Shortfalls arising from the last recession (1989-1993ish) started being pursued in earnest by lenders and mortgage indemnity insurers in the late 90's and understandably resulted in much negative reaction and litigation. To try and improve the industry's image and offer some comfort to borrowers, the CML updated its statement of practice on arrears and possessions in 2000. At the time it was widely accepted that a mortgage shortfall could legally be pursued for 12 years although the issue had not been tested in the higher courts.
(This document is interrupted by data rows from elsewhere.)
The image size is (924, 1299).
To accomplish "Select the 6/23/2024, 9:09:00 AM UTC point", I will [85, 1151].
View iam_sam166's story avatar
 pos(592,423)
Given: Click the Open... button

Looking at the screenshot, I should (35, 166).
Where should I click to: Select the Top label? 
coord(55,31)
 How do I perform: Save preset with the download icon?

The CML's statement at point 29 was as follows:-

'In addition, from 11 February 2000, lenders who are members of the Council of Mortgage Lenders have agreed voluntarily that they will begin all recovery action for

the shortfall within the first six years following the sale of a property in possession. Anyone whose property was taken into possession and sold more than six years ago, and who has not been contacted by their lender for recovery of any outstanding debt will not now be asked to pay the shortfall. The Association of British Insurers supports this approach on behalf of the mortgage indemnity insurers. In Scotland, lenders will begin recovery action within five years.'

The CML's statement was further clarified at points 30 and 31 to specify when this new voluntary 6 year limit would apply. In this case 'just writing' is sufficient for the lender's purposes to be able to comply with the voluntary CML statement. There is no requirement for the lender to have any acknowledgement from the borrower to then continue pursuing the shortfall for the 12 years provided for in law.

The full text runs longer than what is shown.